Hospitals do not test newborns routinely for buprenorphine/naloxone (Suboxone). Newborn drug testing may be performed by a hospital in certain circumstances if medical providers believe the infant’s mother engaged in high-risk behaviors (e.g., a history of drug misuse and/or addiction), had minimal or no prenatal care, or underwent unexplained obstetric events.
Neonatal abstinence syndrome (NAS) is drug withdrawal that may result in newborns due to maternal opioid use during pregnancy, including the use of methadone or buprenorphine for the treatment of opioid use disorder. NAS is generally characterized by irritability, high-pitched cry, poor sleep, and uncoordinated sucking reflexes that lead to poor feeding. The long-term health outcomes for babies with NAS are not completely understood, and this is an active area of research within medicine. However, it is currently believed that the harms of relapse and/or untreated addiction to the patient and baby far outweigh the harms of NAS.

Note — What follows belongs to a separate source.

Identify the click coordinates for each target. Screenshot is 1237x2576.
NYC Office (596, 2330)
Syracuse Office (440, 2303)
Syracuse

All major authorities on maternity care, including the American College of Obstetricians & Gynecologists (ACOG), the American Society of Addiction Medicine (ASAM), agree that untreated opioid use disorder during pregnancy is dangerous, and they all universally support MAT for expectant mothers with OUD. Many pregnant women are on Subutex (buprenorphine without naloxone) or Suboxone (buprenorphine with naloxone) during pregnancy. While infants can experience mild withdrawal symptoms if their mother is taking buprenorphine during pregnancy, these symptoms are usually self-limited to the first few days of life. It is generally thought that the risks of relapse during pregnancy are more dangerous than the risks of taking buprenorphine during pregnancy; thus, most providers recommend the continuation of buprenorphine during pregnancy.